The integer part of the real number $x$ is denoted $[x]$. For every real $x$ and every non-zero natural number $n$: $r_n(x) = [2^n x] - 2[2^{n-1}x]$. We denote by $\mathbf{Z}\left[\frac{1}{2}\right]$ the set of rationals of the form $\frac{k}{2^n}$ where $k\in\mathbf{Z}$ and $n\in\mathbf{N}$. The map $f\in\mathcal{E}$ satisfies $Tf = f$.

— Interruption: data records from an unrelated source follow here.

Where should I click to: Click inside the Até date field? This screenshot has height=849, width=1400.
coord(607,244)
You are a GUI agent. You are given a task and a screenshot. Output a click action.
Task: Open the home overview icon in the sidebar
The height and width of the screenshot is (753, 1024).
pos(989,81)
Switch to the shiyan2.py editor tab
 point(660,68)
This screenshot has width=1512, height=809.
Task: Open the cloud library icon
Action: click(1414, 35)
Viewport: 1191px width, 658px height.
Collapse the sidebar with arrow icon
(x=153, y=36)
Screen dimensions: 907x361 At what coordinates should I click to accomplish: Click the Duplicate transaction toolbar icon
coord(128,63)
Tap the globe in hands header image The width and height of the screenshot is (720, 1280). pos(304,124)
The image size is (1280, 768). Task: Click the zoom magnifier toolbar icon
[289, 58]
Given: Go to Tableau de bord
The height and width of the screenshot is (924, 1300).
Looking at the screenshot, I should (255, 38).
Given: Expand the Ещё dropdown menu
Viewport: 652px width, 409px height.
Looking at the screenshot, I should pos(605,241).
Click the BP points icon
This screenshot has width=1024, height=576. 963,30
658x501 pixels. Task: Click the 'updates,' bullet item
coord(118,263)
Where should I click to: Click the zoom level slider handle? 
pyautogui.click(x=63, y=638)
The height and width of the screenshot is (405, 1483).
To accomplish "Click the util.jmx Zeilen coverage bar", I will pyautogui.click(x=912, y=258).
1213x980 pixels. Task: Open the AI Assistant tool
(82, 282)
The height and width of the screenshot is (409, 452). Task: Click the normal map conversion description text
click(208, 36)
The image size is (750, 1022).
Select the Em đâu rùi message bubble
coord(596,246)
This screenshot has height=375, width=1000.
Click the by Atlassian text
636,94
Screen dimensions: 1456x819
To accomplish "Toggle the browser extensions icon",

Conversely, let $x\in[0,1[$.
a) Establish that, for every non-zero natural number $n$, $r_n(x)\in\{0,1\}$.
b) Show that, for every non-zero natural number $N$ and every real $x\in[0,1[$: $$\frac{[2^N x]}{2^N} = \sum_{n=1}^{N}\frac{r_n(x)}{2^n} \quad \text{then} \quad x = \sum_{n=1}^{\infty}\frac{r_n(x)}{2^n}.$$
c) Show that if, moreover, $x\in\mathbf{Z}\left[\frac{1}{2}\right]$ then there exists $N\in\mathbf{N}$ such that $r_n(x) = 0$ for every natural number $n > N$.
d) Calculate $f\left(\frac{1}{2}\right)$ and $f\left(\frac{1}{4}\right)$. Recognize $\phi_0\circ\phi_0$ and deduce $f\left(\frac{1}{2^k}\right)$ for all $k\in\mathbf{N}$.